Etiopi: morire di mare o di Italia

di Daniela Pia

Settanta migranti etiopi sono annegati nel naufragio di un’imbarcazione al largo delle coste dello Yemen, all’ingresso del Mar Rosso. La barca che trasportava i “clandestini” del Corno d’Africa pare si sia capovolta al largo di Al Makha, città portuale: gli scafisti, raccontano i superstiti, hanno gettato in mare la “merce” temendo di essere intercettati.

Cosa volete che siano 70 vite di etiopi.

Noi, quando c’era Lui, eravamo capaci di ben altro.

Pochi sono coloro che uscendo dagli slogan di “feissbuch” sapranno rispolverare la memoria breve sollecitata invano sui banchi di scuola. Qualcuno forse ricorderà di aver studiato di quel tempo in cui, fra il 9 e l’ 11 aprile 1939, lo Stato maggiore dell’Esercito italiano, attraverso un manoscritto privo di credenziali, si occupava della zona di Debra Brehan, circa 100 km a Nord di Addis Abeba, nell’alto Scioa. L’ordine: reprimere i partigiani di Abebè Aregai, capo del movimento di liberazione etiope, il quale rifiutava di arrendersi nonostante la “magnifica” preponderanza delle forze di occupazione italiane. La resistenza etiope fatta di vecchi, donne e bambini diede il suo bel daffare al supponente esercito italiano. Ma noi avevamo Lui,  LUI sì, che con la sua roboante retorica intimava ai suoi sottoposti di stroncare la ribellione su quelle montagne che restavano inespugnate a tre anni dall’ ingresso di Badoglio ad Addis Abeba.  Arduo, se non impossibile appariva il compito e quindi si risolsero quegli “italiani in divisa, brava gente”  a servirsi delle bombe a gas d’ arsina e iprite, armi letali, vietate dalle convenzioni internazionali. Troppi i cadaveri: esseri umani che morirono avvelenati. All’alba dell’11 aprile quasi 800 ribelli etiopi finirono fucilati su «ordine del Governo Generale», operazione facile per i lanciafiamme che sfecero uomini, donne e animali  – tanto tutti uguali erano – poi ne furono eliminati altri 62, di cui due donne; così ricorda Matteo Dominioni in “Lo sfascio dell’impero. Gli italiani in Etiopia (1936-1941).

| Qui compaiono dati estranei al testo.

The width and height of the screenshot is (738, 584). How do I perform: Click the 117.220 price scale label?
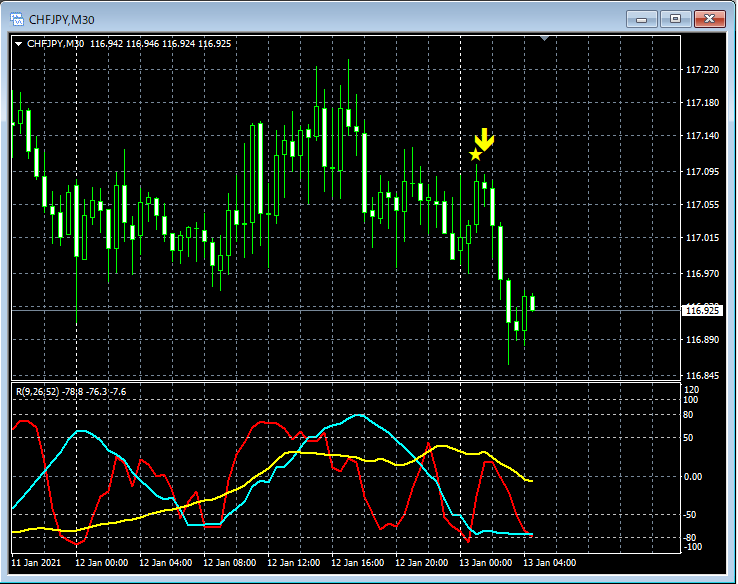(702, 70)
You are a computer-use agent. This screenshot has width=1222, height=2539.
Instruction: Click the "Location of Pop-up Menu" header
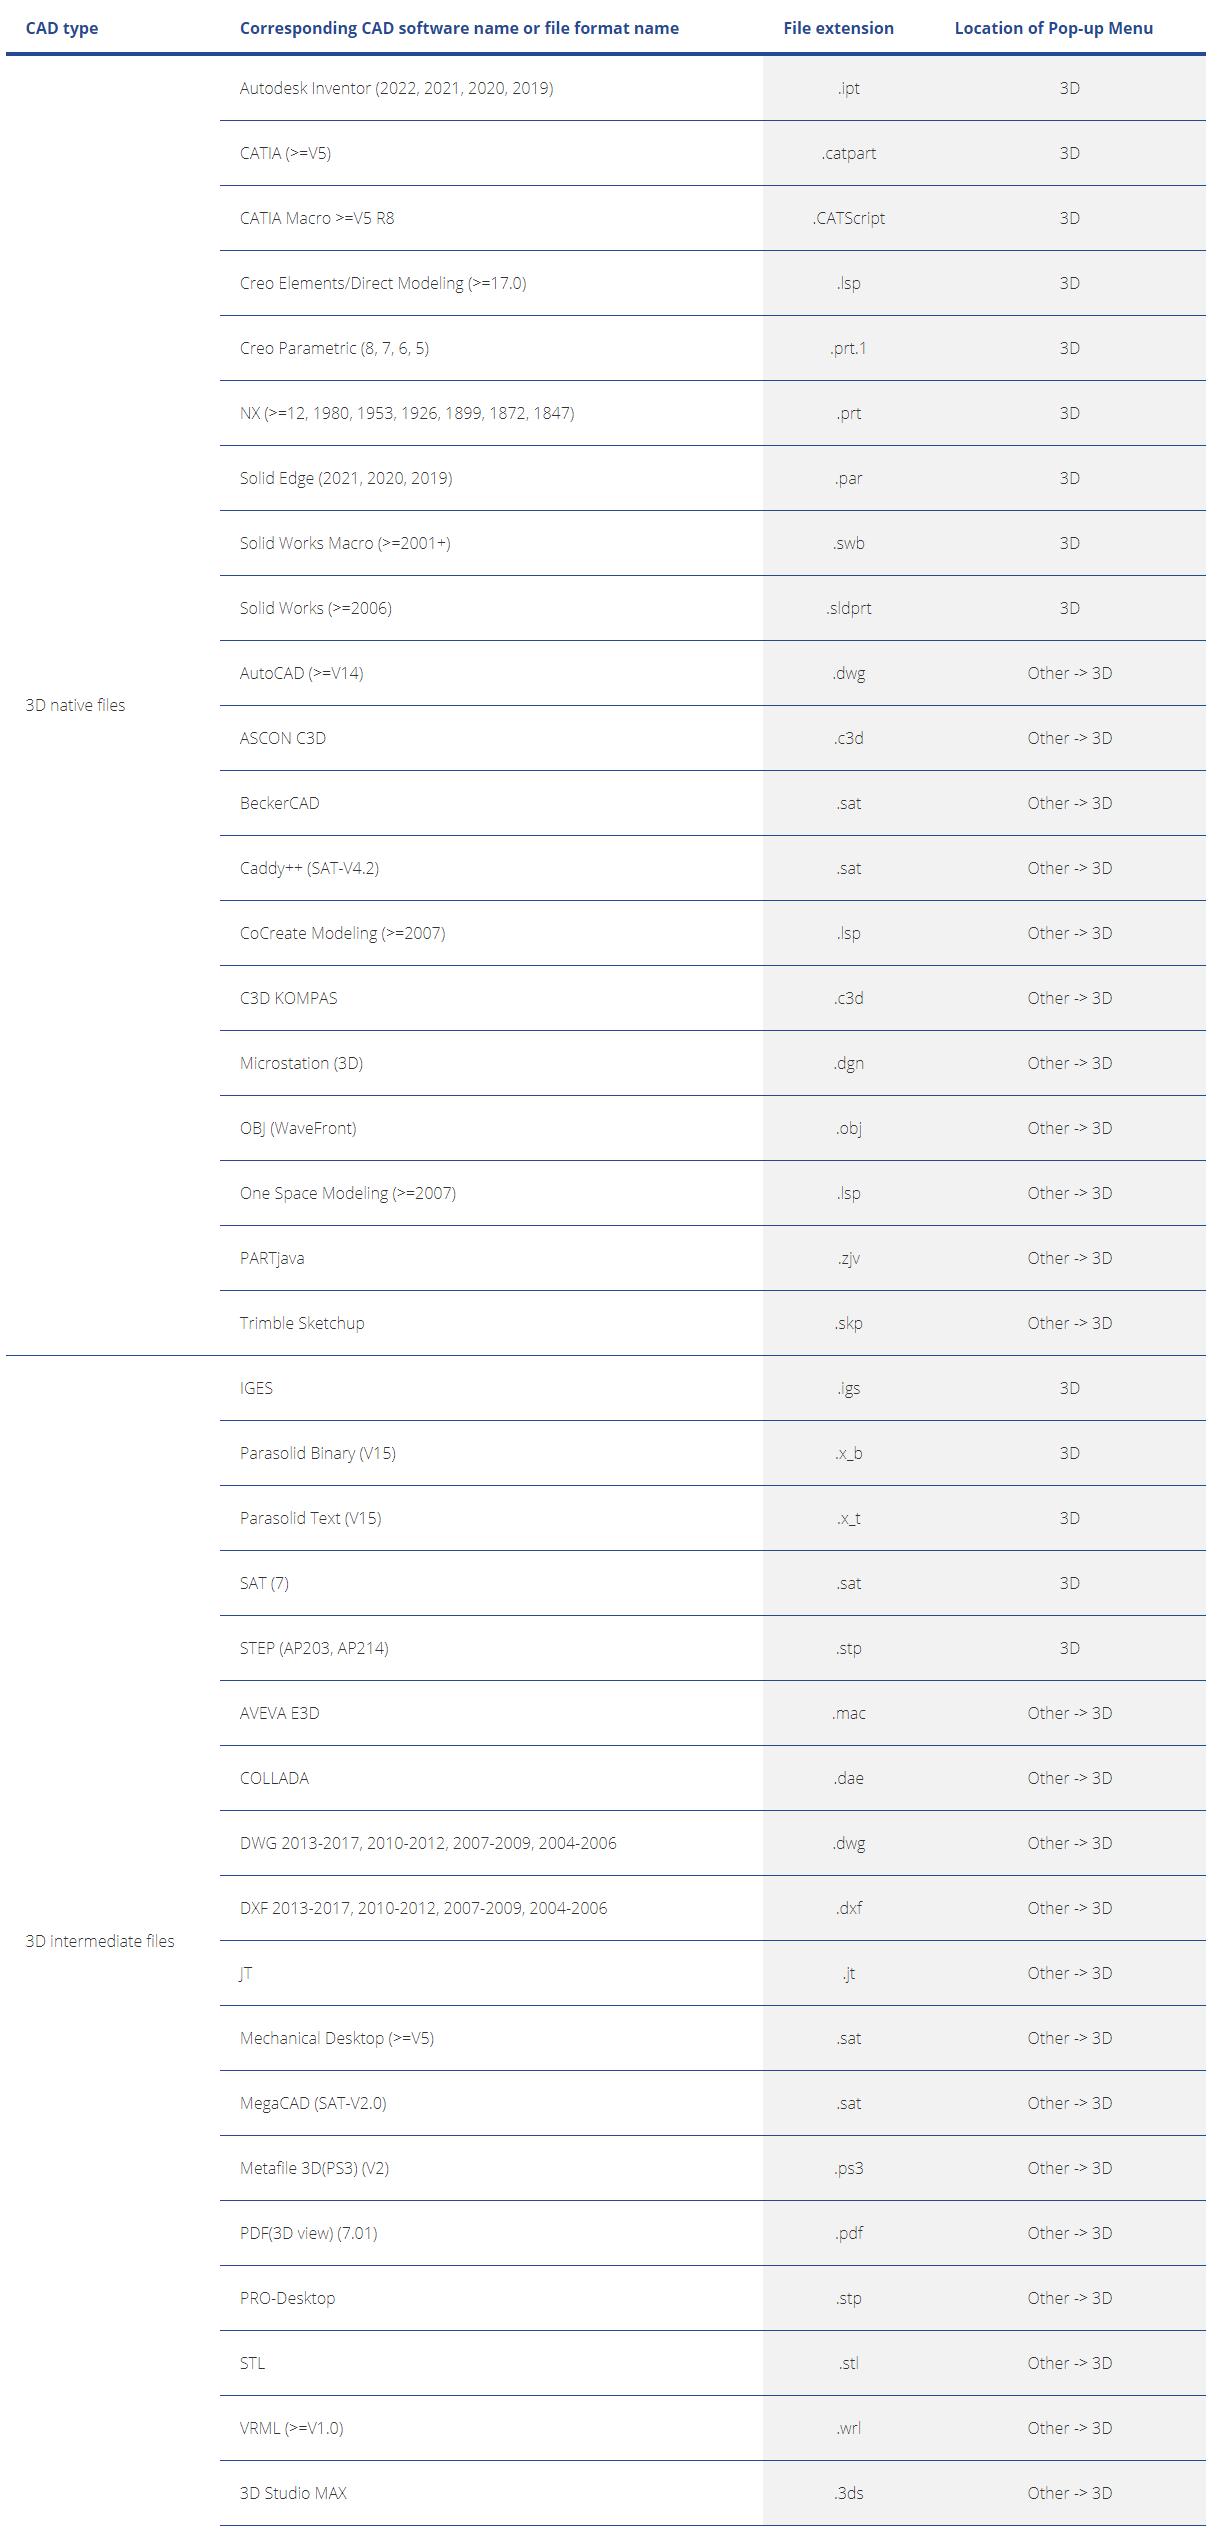(x=1053, y=28)
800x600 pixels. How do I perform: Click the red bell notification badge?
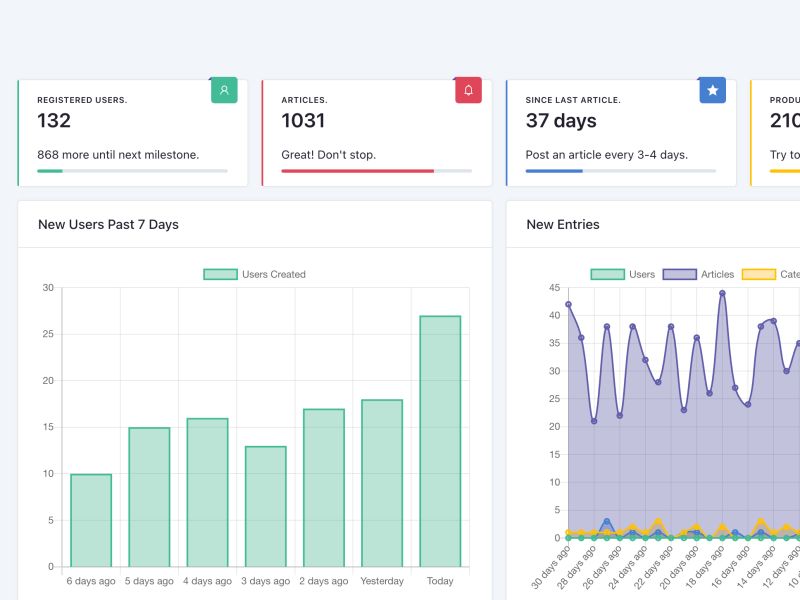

Oggi i mass media ci parlano di questi 70 migranti che il mare si è inghiottito. Cosa potranno mai contare, rapportati a questo gioco bastardo che mette sulla bilancia vite privilegiate come la mia, come le nostre, rispetto all’eroica umanità che incurante dei marosi, dei mafiosi, della calura, di Lucifero, della politica, dell’Europa, è capace di sfidare il destino per concedersi l’opportunità di un domani? Fatico a dirlo: NON MOLTO. E mi vergogno, osservando dall’oblò protetto del mio misero giardino quello che siamo stati e che siamo. Si provo molta vergogna. Mi sento il peso dell’infamia che non è mai stata cancellata dal nostro recente passato. Che passato non è,  se i Salvini e i piddini si somigliano tanto nel blandire l’Europa e la pancia dell’italiota.

Daniela Pia
Sarda sono, fatta di pagine e di penna. Insegno e imparo. Cammino all' alba, in campagna, in compagnia di cani randagi. Ho superato le cinquanta primavere. Veglio e ora, come diceva Pavese :"In sostanza chiedo un letargo, un anestetico, la certezza di essere ben nascosto. Non chiedo la pace nel mondo, chiedo la mia".